Un grupo de empresarios argentinos que reside en Uruguay desde hace más de diez años formalizó ante las autoridades nacionales y departamentales un plan que requerirá una inversión de USD 42,5 millones. Gianfranco Macri, hermano del exmandatario Mauricio, junto a sus socios Pablo Rubio y Mariano de Llano, se reunieron en la Torre Ejecutiva con el presidente Yamandú Orsi y el intendente de Maldonado, Miguel Abella, para detallar la iniciativa. Durante el encuentro, se confirmó que las obras comenzarán este año.
El proyecto, en manos de la firma Manantiales Golf SAD, consta de dos elementos principales: un campo de golf de 27 hoyos abarcando casi 100 hectáreas y un Centro de Sport & Wellness de 3.000 m² cubiertos. De la inversión total, USD 30,3 millones se destinarán al campo de golf y al Club House, mientras que los USD 12,2 millones restantes irán al Sport & Wellness Center. Este emprendimiento se centra exclusivamente en la infraestructura deportiva, excluyendo otros desarrollos inmobiliarios asociados.
El campo de golf ofrecerá tres circuitos independientes de nueve hoyos, lo que facilitará la operación continua del club durante todo el año, la realización de torneos sin interrumpir la actividad de los socios y el mantenimiento sin tener que cerrar el campo entero. La planificación fue realizada por Randall Thompson y Kelly Blake Moran, de American Golf Design, con el master planning de C. Stuart Moore y la arquitectura de Martín Gómez Pustilnick. El mantenimiento agronómico será llevado a cabo por el mismo equipo que gestiona el Buenos Aires Golf Club.
Situado sobre la Ruta 104, el predio se encuentra a 12 kilómetros de José Ignacio, 18 kilómetros de Punta del Este, a media hora del Aeropuerto Internacional de Laguna del Sauce y aproximadamente 90 minutos de Montevideo.
El modelo de negocio prevé realizar 8.200 rondas de golf anuales de visitantes, de las cuales 2.100 se concentrarían entre abril y noviembre, que es la temporada turística más baja en Maldonado. Según las proyecciones, esta actividad podría generar alrededor de USD 1,5 millones anuales en gasto turístico adicional fuera del club, abarcando alojamiento, gastronomía, transporte y comercio. El objetivo es que la operación no dependa únicamente de la temporada alta, sino que ayude a extenderla durante todo el año.
El Centro de Sport & Wellness funcionará los doce meses del año e incluirá un gimnasio de más de 1.000 m², piscina climatizada, spa, baño turco, espacios de coworking, “kids club” y servicios de fisioterapia, readaptación deportiva, nutrición y evaluación funcional. También dispondrá de canchas de tenis, pádel y fútbol, y un área de práctica techada.
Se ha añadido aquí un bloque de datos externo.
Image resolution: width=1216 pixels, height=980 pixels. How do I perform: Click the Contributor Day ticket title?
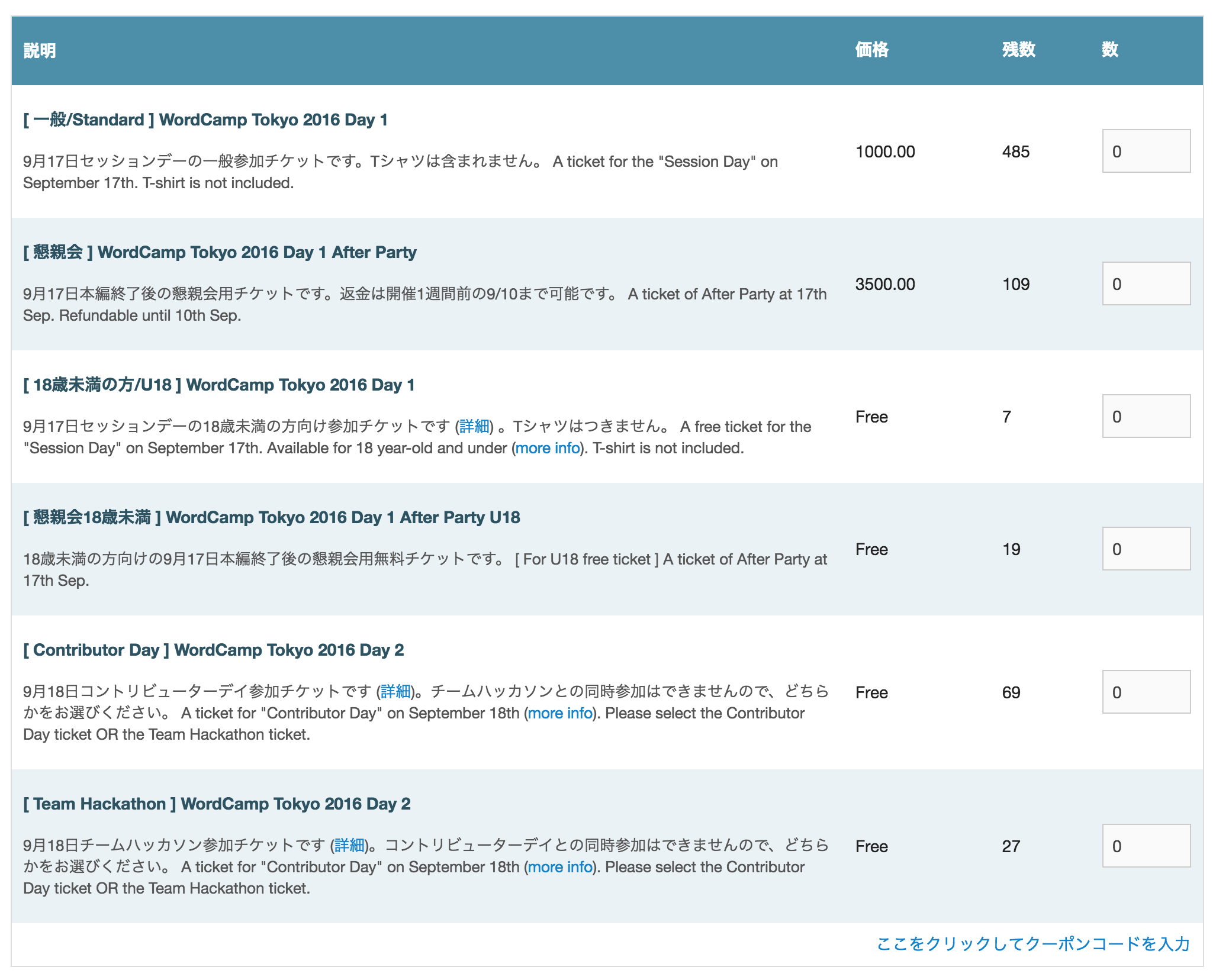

La iniciativa busca construir una comunidad de hasta 1.500 socios entre adultos, jóvenes, niños, seniors y empresas, lo que implica una inversión aproximada de USD 28.300 por socio proyectado en relación al total de 42,5 millones de dólares.
Durante la fase de construcción, se prevé un pico de 320 puestos de trabajo directos, acumulando un total estimado de 785 puestos-año a lo largo del proceso. Una vez en funcionamiento, el club generará 100 puestos directos permanentes, además de 28 en el sector de gastronomía, hasta 36 empleos temporales en temporada alta y alrededor de 190 puestos indirectos en proveedores y servicios. La mayoría de los puestos permanentes requerirá perfiles técnicos en áreas como greenkeeping, agronomía, deporte, wellness y gestión de instalaciones.
El proyecto también incluirá tres escuelas gratuitas de formación: golf, caddies y greenkeeping, destinadas a jóvenes de Maldonado, con un costo operativo estimado en USD 85.000 anuales, financiados dentro de la operación del campo.
La ejecución está prevista para tres años: el primero se enfocará en movimientos de suelo, infraestructura y sistemas de riego; el segundo año integrará siembra y el proceso de grow-in, con la apertura de los primeros nueve hoyos y la construcción del Club House y el Sport Center. En el tercer año se concluirán los 27 hoyos, las canchas al aire libre y la entrega del complejo.
El sistema de riego se enmarca dentro de los costos del proyecto e incluirá lagos internos alimentados por agua de lluvia y escorrentía, evitando el uso de agua potable urbana. Habrá un circuito cerrado para reutilizar el agua, así como un sistema de telemetría que permitirá programar el riego según la humedad del suelo. Además, se prevé postular a una certificación ambiental internacional, como GEO Foundation o Audubon International, una vez finalizada la obra.